> **Set task**
Render every line of the records below as a Markdown table with two columns, Row and Line, numbering each row and leaving out blank lines.

> **Data shown**

━━━

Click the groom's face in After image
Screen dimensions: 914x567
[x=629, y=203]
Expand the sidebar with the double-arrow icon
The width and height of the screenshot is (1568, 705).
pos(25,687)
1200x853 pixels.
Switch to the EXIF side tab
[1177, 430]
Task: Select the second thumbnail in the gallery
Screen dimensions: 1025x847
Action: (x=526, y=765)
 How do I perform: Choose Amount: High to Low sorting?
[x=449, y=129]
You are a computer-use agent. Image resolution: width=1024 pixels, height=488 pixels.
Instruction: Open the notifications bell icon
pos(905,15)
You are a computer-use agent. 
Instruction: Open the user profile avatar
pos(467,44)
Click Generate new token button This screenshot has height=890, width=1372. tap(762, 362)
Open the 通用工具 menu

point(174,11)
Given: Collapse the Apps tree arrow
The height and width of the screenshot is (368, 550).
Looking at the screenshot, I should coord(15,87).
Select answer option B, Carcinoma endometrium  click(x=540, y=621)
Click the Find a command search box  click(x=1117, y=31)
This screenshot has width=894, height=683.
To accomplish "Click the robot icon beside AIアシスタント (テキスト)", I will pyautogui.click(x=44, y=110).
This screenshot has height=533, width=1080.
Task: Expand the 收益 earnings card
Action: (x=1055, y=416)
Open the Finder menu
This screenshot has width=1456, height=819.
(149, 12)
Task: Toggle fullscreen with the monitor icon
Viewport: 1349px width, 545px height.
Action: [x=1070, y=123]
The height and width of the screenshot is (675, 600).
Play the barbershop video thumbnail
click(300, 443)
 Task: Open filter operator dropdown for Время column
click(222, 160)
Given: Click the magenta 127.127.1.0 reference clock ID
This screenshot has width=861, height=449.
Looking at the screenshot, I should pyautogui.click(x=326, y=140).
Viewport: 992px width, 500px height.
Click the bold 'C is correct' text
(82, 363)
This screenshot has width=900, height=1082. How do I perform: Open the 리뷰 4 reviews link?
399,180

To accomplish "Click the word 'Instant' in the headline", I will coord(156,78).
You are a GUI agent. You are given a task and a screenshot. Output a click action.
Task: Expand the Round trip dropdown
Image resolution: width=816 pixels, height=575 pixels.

━━━

> **Full answer**
| Row | Line |
|---|---|
| 1 | Click the groom's face in After image |
| 2 | Screen dimensions: 914x567 |
| 3 | [x=629, y=203] |
| 4 | Expand the sidebar with the double-arrow icon |
| 5 | The width and height of the screenshot is (1568, 705). |
| 6 | pos(25,687) |
| 7 | 1200x853 pixels. |
| 8 | Switch to the EXIF side tab |
| 9 | [1177, 430] |
| 10 | Task: Select the second thumbnail in the gallery |
| 11 | Screen dimensions: 1025x847 |
| 12 | Action: (x=526, y=765) |
| 13 |  How do I perform: Choose Amount: High to Low sorting? |
| 14 | [x=449, y=129] |
| 15 | You are a computer-use agent. Image resolution: width=1024 pixels, height=488 pixels. |
| 16 | Instruction: Open the notifications bell icon |
| 17 | pos(905,15) |
| 18 | You are a computer-use agent.  |
| 19 | Instruction: Open the user profile avatar |
| 20 | pos(467,44) |
| 21 | Click Generate new token button This screenshot has height=890, width=1372. tap(762, 362) |
| 22 | Open the 通用工具 menu |
| 23 | point(174,11) |
| 24 | Given: Collapse the Apps tree arrow |
| 25 | The height and width of the screenshot is (368, 550). |
| 26 | Looking at the screenshot, I should coord(15,87). |
| 27 | Select answer option B, Carcinoma endometrium  click(x=540, y=621) |
| 28 | Click the Find a command search box  click(x=1117, y=31) |
| 29 | This screenshot has width=894, height=683. |
| 30 | To accomplish "Click the robot icon beside AIアシスタント (テキスト)", I will pyautogui.click(x=44, y=110). |
| 31 | This screenshot has height=533, width=1080. |
| 32 | Task: Expand the 收益 earnings card |
| 33 | Action: (x=1055, y=416) |
| 34 | Open the Finder menu |
| 35 | This screenshot has width=1456, height=819. |
| 36 | (149, 12) |
| 37 | Task: Toggle fullscreen with the monitor icon |
| 38 | Viewport: 1349px width, 545px height. |
| 39 | Action: [x=1070, y=123] |
| 40 | The height and width of the screenshot is (675, 600). |
| 41 | Play the barbershop video thumbnail |
| 42 | click(300, 443) |
| 43 |  Task: Open filter operator dropdown for Время column |
| 44 | click(222, 160) |
| 45 | Given: Click the magenta 127.127.1.0 reference clock ID |
| 46 | This screenshot has width=861, height=449. |
| 47 | Looking at the screenshot, I should pyautogui.click(x=326, y=140). |
| 48 | Viewport: 992px width, 500px height. |
| 49 | Click the bold 'C is correct' text |
| 50 | (82, 363) |
| 51 | This screenshot has width=900, height=1082. How do I perform: Open the 리뷰 4 reviews link? |
| 52 | 399,180 |
| 53 | To accomplish "Click the word 'Instant' in the headline", I will coord(156,78). |
| 54 | You are a GUI agent. You are given a task and a screenshot. Output a click action. |
| 55 | Task: Expand the Round trip dropdown |
| 56 | Image resolution: width=816 pixels, height=575 pixels. |